§ Exercise details
Word for word, repeat the lines of the records from the first line up to and including the line that contains "Image resolution: width=336", passing over any pictures.

§ Dataset extract
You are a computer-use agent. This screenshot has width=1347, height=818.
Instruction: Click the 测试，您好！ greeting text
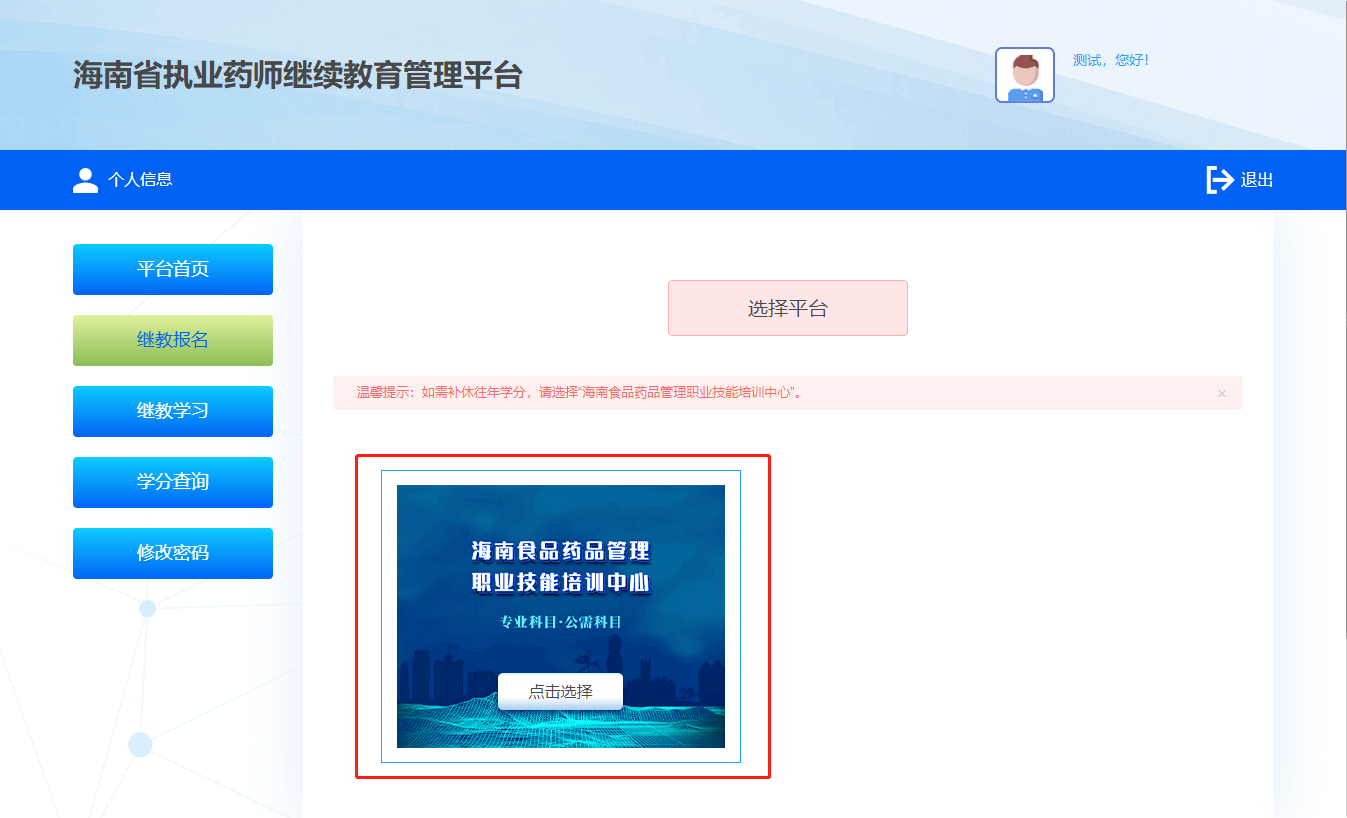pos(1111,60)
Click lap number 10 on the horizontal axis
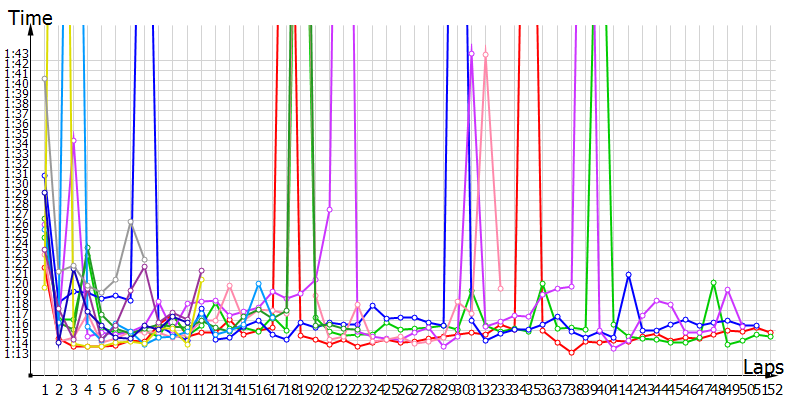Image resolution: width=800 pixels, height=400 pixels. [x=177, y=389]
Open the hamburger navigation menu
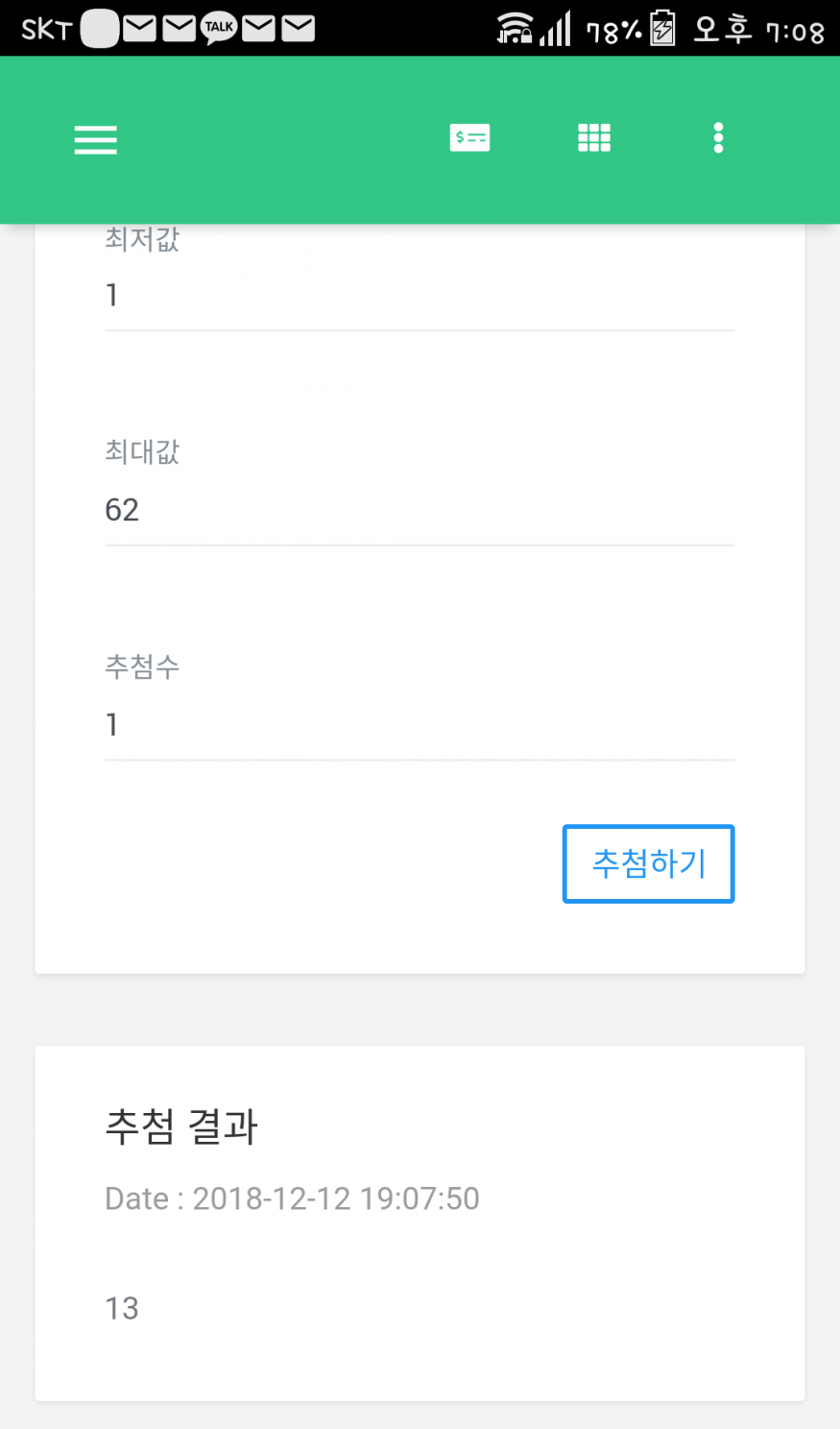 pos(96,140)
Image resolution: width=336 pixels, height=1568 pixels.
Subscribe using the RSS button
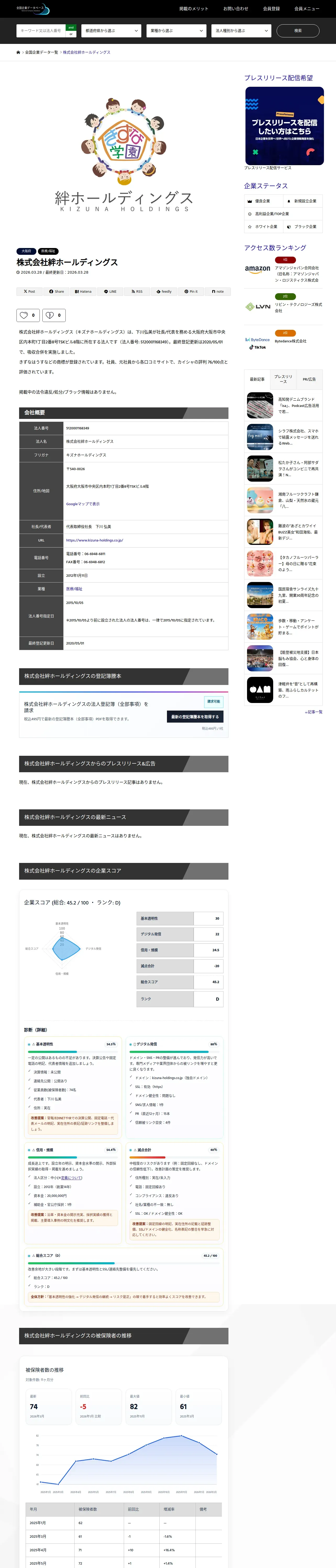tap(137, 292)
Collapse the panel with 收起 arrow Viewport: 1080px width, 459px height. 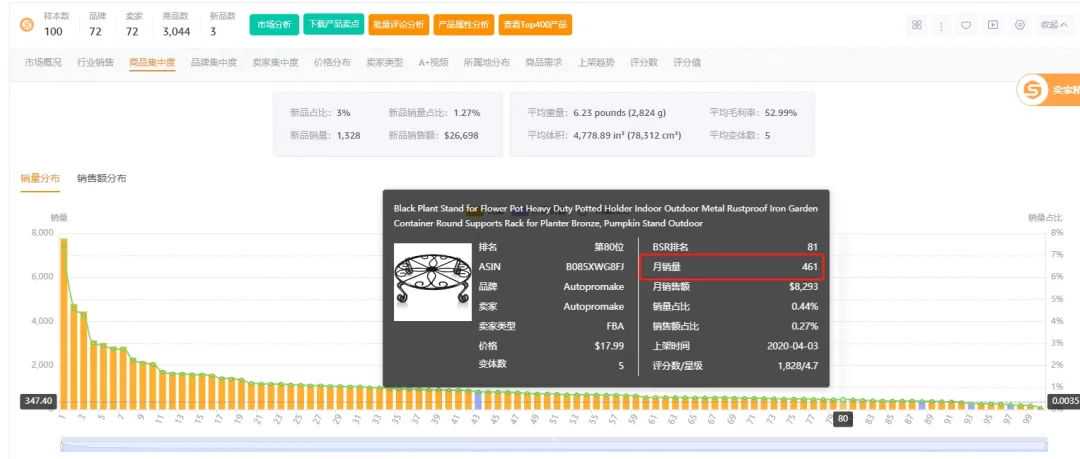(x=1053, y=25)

§ Result
You are a computer-use agent. This screenshot has width=1347, height=818.
Instruction: Click the 测试，您好！ greeting text
pos(1111,60)
Click lap number 10 on the horizontal axis
Image resolution: width=800 pixels, height=400 pixels. [x=177, y=389]
Open the hamburger navigation menu
 pos(96,140)
Image resolution: width=336 pixels, height=1568 pixels.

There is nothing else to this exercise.